Next, each transmitter’s audio input was connected to its exciter’s magnitude output, while each transmitter’s external oscillator input was connected to the phase output. The first round of tests used the Nautel exciter and AM-6A transmitter, with the balanced magnitude exciter output interfaced to the balanced (left) audio input of the transmitter through an H-Pad variable attenuator.
The tests followed the manufacturer’s instructions for implementing the MA1 mode. Once the transmitter was tuned properly for MA1 operation, the exciter was flipped to MA3 mode. The transmitter’s audio input was set to not exceed 95 percent negative modulation, while positive peaks were typically above 150 percent.
With a spectrum analyzer monitoring the transmitter’s RF output, the phase delay was adjusted for minimum spectral regrowth. Ideally this adjustment should be done with the secondary and tertiary carriers turned off (i.e., in MA3 core mode, with just the primary carriers being transmitted). That’s because some regrowth may be hidden underneath the secondary and tertiary carriers in the full MA3 mode.

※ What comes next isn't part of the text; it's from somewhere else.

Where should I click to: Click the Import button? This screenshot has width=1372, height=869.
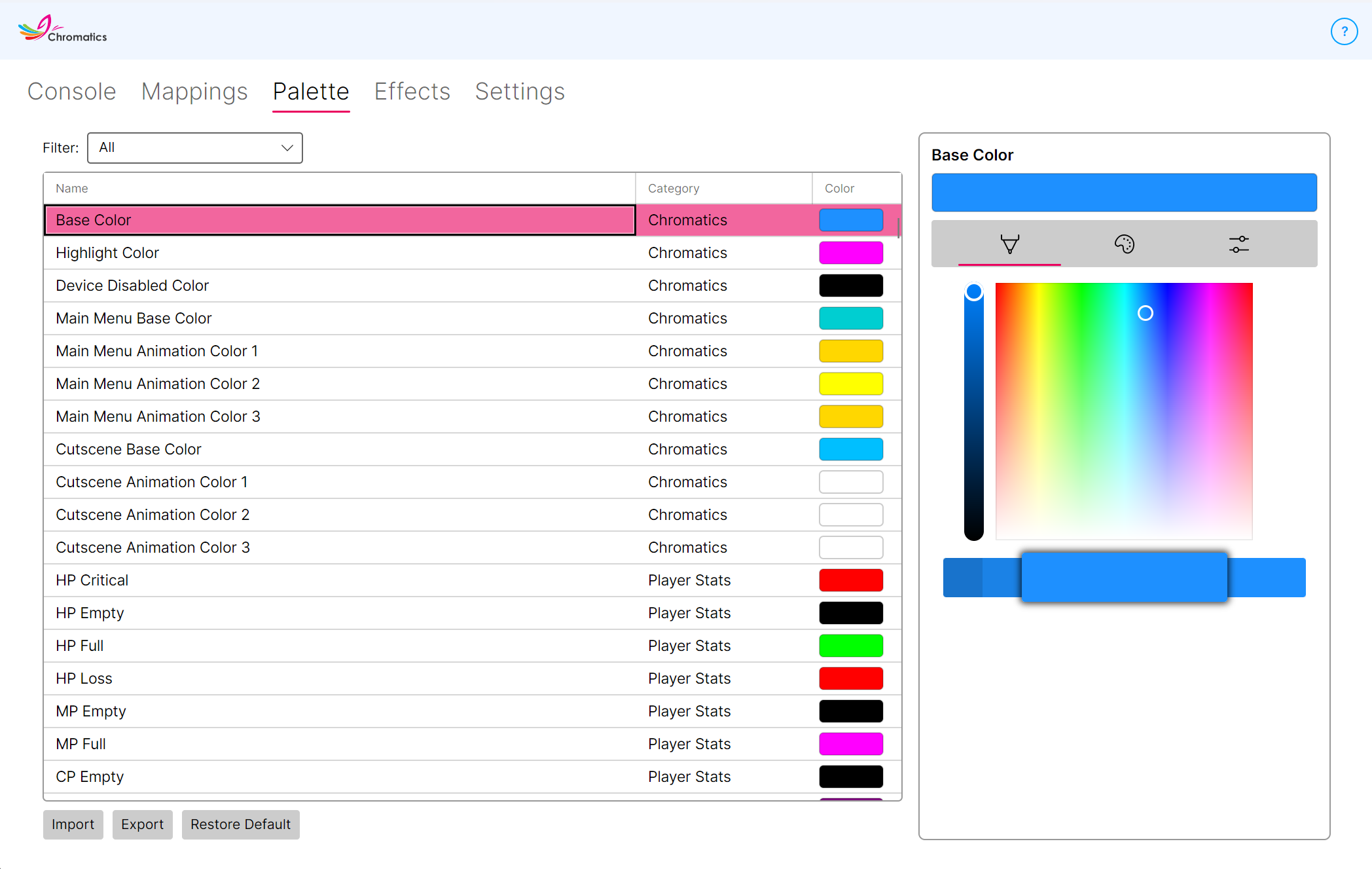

Now optimized, the MA3 secondary carriers were turned back on. At ±25 kHz from the channel center, the regrowth was limited to –65 dBc with reference to the pilot channel. These results ensure compliance with the NRSC-2 spectral emissions mask.
DEVELOPING A NEW POWER MEASUREMENT PROCEDURE
Fig. 7: WWFD transmitter configuration.The STA didn’t change WWFD’s licensed operating parameters for power output and directionality. But because the MA3 mode is an OFDM method of transmission, all-digital power can’t be measured using the traditional analog AM practices.
For example, MA3’s peak-to-average ratio is significantly higher than that of analog AM, so the transmitter’s power level meter may read inaccurately. Also, if the transmitter isn’t optimized for MA3 mode, the peak-to-average ratio may be reduced, and a different power level reading may result than if the transmitter been optimally adjusted.
Thus, a new procedure is necessary to verify that transmitters are operating at licensed power when in MA3 mode.
INITIAL DRIVE RESULTS DEMONSTRATE REAL-WORLD BENEFITS
Qualitative field strength measurements used the station’s existing Potomac Instruments FIM-21 meter, which was checked against an FIM-4100, which is specifically designed to handle the MA3 mode. The FIM-21 and FIM-41 meters indicate lower field strengths in MA3 than what a FIM-4100 reads because the latter has passband filters that encompass the entire waveform. As a result, measurements must be compared side-by-side, and a multiplication factor for each individual meter (due to variances in the IF filter sections for the FIM-21 and FIM-41 meters, or any superheterodyne meter) should be used when a qualitative check is desired, and a newer meter is unavailable.
Daytime drive tests used multiple vehicles’ factory OEM radios. Under ideal daytime conditions, the MA3 primary carriers can be decoded down to the 0.1 mV contour, as confirmed via reception reports and drive testing at or near Harrisburg, Pa., Breezewood, Pa. and Cambridge, Md. Critical hours propagation phenomena typically reduce reliable coverage to the 0.5 mV contour.
Nighttime MA3 reception generally follows the station’s nighttime interference free (NIF) contour: Wherever an analog carrier-to-noise ratio of 20 dB is achieved, the MA3 carrier will generally be received. Early evening reception goes well beyond the NIF. As co-channel skywave interference increases during the evening, coverage is reduced to the NIF. In the station’s 2.0 mV contour, in-vehicle reception was reliable, without zero dropouts in either the Frederick urban core or underneath bridges. Reliable urban performance is particularly important for competing with satellite, which often has dropouts even in cities with terrestrial repeaters.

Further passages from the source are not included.